Hand alleges that her "supervisor felt her breast and repeatedly invaded her personal space." That's enough to win at trial, the Court of Appeals (Lohier, Winter and Carney) says. We know that a single incident can give rise to a hostile work environment case if that incident is severe. The Second Circuit ruling tells us very little about what actually happened in the workplace. Here is how the district court summarized her claim:

Plaintiff’s hostile work environment claim is based on the allegations that (1) plaintiff was punched in the back when she fought with her coworker over an open window and subsequently suspended plaintiff without pay in 2009, (2) one of defendant’s employees felt plaintiff’s breast and often pulled up a chair directly beside plaintiff, (3) defendant transferred plaintiff to 701 Euclid Avenue in March of 2009, (4) defendant incorrectly marked plaintiff AWOL while she was on medical leave between April 16–17, 2009, and (5) defendant used plaintiff’s likeness in an “About HPD” pamphlet without her permission in November of 2009. Plaintiff’s failure to establish that these allegations occurred because of her race or sex is fatal to her hostile work environment claim.

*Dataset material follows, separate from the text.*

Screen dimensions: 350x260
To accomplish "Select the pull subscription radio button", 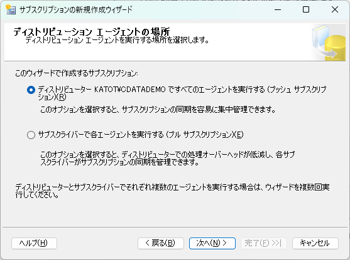I will pyautogui.click(x=31, y=135).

For one reason or another, the district court said these incidents were not enough to support the claim. As for the breast-touching, the district court said,

[P]laintiff cannot establish a hostile work environment based on the lone incident where an HPD employee felt her breast because a reasonable employee would not find the alleged harassment sufficiently hostile or abusive to alter the conditions of her workplace. See Mormol v. Costco Wholesale Corp., 364 F.3d 54, 58–59 (2d Cir. 2004) (finding that although a supervisor repeatedly demanded sex from an employee, threatened to fire her, made her return early from vacation, and cut her work hours, the incidents of harassment “were few and occurred over a short span of time” and thus “not sufficiently severe to overcome its lack of pervasiveness”).
The Court of Appeals disagrees, although it notes that a co-worker had "repeatedly invaded" plaintiff's personal space. Although the district court said that "Plaintiff’s allegations consist of isolated incidents occurring in multiple HPD offices with different perpetrators," the Second Circuit appears to disagree.